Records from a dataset
++++

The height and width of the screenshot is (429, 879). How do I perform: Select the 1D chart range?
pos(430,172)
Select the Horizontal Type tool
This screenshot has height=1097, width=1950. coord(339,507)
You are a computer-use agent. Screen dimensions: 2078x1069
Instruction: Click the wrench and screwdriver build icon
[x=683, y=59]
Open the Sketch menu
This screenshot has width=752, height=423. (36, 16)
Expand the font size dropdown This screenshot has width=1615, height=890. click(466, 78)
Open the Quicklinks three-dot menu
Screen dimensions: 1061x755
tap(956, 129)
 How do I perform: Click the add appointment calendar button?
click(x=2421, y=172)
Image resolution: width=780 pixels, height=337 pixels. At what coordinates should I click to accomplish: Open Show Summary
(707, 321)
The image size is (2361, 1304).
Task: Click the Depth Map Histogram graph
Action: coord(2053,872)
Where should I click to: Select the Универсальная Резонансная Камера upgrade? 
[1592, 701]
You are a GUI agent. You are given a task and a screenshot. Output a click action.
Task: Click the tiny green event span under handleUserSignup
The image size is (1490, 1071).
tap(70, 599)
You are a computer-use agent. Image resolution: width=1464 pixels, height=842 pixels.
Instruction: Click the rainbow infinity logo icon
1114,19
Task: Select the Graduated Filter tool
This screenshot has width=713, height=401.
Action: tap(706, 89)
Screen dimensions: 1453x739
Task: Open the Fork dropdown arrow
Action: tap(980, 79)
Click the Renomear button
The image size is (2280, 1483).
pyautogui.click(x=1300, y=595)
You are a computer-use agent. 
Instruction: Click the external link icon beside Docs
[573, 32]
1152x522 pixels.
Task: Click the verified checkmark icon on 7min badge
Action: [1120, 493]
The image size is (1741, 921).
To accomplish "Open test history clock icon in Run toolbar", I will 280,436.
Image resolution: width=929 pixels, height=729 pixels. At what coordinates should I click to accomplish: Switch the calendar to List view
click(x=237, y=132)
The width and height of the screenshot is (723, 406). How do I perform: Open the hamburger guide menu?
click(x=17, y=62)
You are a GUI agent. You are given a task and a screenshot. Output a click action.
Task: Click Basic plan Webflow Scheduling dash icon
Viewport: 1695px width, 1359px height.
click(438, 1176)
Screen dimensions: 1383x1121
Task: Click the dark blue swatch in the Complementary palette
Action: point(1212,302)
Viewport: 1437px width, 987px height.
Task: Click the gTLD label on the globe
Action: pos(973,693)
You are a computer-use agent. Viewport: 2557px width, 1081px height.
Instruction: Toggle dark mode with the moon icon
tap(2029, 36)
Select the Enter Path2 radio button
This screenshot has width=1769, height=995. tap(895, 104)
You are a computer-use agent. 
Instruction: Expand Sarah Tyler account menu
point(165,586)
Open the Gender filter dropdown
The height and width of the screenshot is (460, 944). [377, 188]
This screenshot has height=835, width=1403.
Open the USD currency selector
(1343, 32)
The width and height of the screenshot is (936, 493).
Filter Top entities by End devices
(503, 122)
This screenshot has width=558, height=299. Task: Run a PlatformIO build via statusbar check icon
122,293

++++

• **WHAT YOU NEED TO DO**: Once you find the line containing "The width and height of the screenshot is (936, 493).", copy it and every line after it through the end of the records, exactly as they stand.

• **COMPLETED EXERCISE**:
The width and height of the screenshot is (936, 493).
Filter Top entities by End devices
(503, 122)
This screenshot has width=558, height=299. Task: Run a PlatformIO build via statusbar check icon
122,293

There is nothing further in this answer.